Лисардо не повезло, ибо он попал в разряд пленных; и хоть он заявил о своем благородном происхождении, толку от этого не было, ибо многие из преступников, пытаясь защититься, утверждали, что они-де не злодеи, а несчастные, у которых разбойники отняли имущество и которых держали в пещерах, намереваясь лишить жизни; и блюстители порядка, дабы не спутать ненароком правых с виновными, уравняли тех и других и отвели всех в ближайшее селение, а оттуда — в Кордовскую тюрьму. Там и очутился бедный Лисардо; и тщетно пытался он доказать свою невиновность и молил о справедливости: не было у него ни друзей, которые бы за него поручились, ни денег, которые бы расположили судейских в его пользу, а потому дело его не сдвигалось с места, поверенные были глухи, а судьи довольствовались неверными сведениями.

Еще удручало Лисардо то, что не было у него вестей от его любимой Лауры и верного друга Алехандро. Алехандро же оказался столь надежным в дружбе, что, увидев, как дерзкий разбойник увозит, решившись на явное насилие, прекрасную Лауру, вскочил на того самого коня, которого злодеи отобрали у Лисардо, и, повинуясь благородному порыву и не желая допустить, чтобы негодяй осквернил невесту друга, помчался за ним вдогонку, полный удали и отваги. И поскольку правота была на стороне Алехандро, а разбойникам неизменно присущи боязливость и трусость, преданный друг догнал похитителя быстрее, чем можно было вообразить. Неправедный Атлант — назовем его так, ибо он поддерживал небо, одаренное душою, — увидел, что Алехандро вот-вот его догонит, и сообразил, что если остановится, дабы сразиться за сокровище красоты, блюстители порядка его настигнут, и желание их исполнится: а потому, дабы облегчить себе бегство, он сразу же выпустил Лауру из объятий: так бобер, загнанный охотниками, сдирает клочья шкуры, оставляя преследователям то, чего они домогаются, дабы от них избавиться. Это, однако же, не помогло разбойнику, ибо его тут же схватили крестьяне, и он был уведен вместе с сотоварищами, дабы собственной смертью заплатить за смерть такого множества жертв.
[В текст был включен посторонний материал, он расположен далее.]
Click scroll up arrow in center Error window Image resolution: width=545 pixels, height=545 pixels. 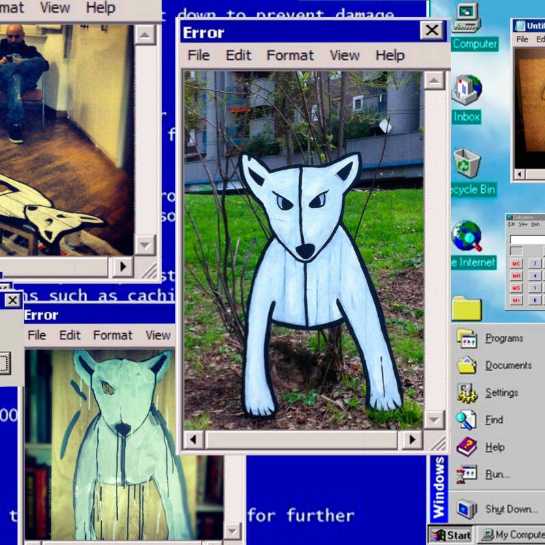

Невозможно передать, сколь пылкую признательность изъявила Лаура отважному Алехандро за мужественное его деяние; довольно того, что читатель знает: она обладала тонким умом, и неблагодарность была ей чужда. Добрались они вдвоем до селения и, узнав, что Лисардо увели вместе с прочими арестованными, отправились в Кордову.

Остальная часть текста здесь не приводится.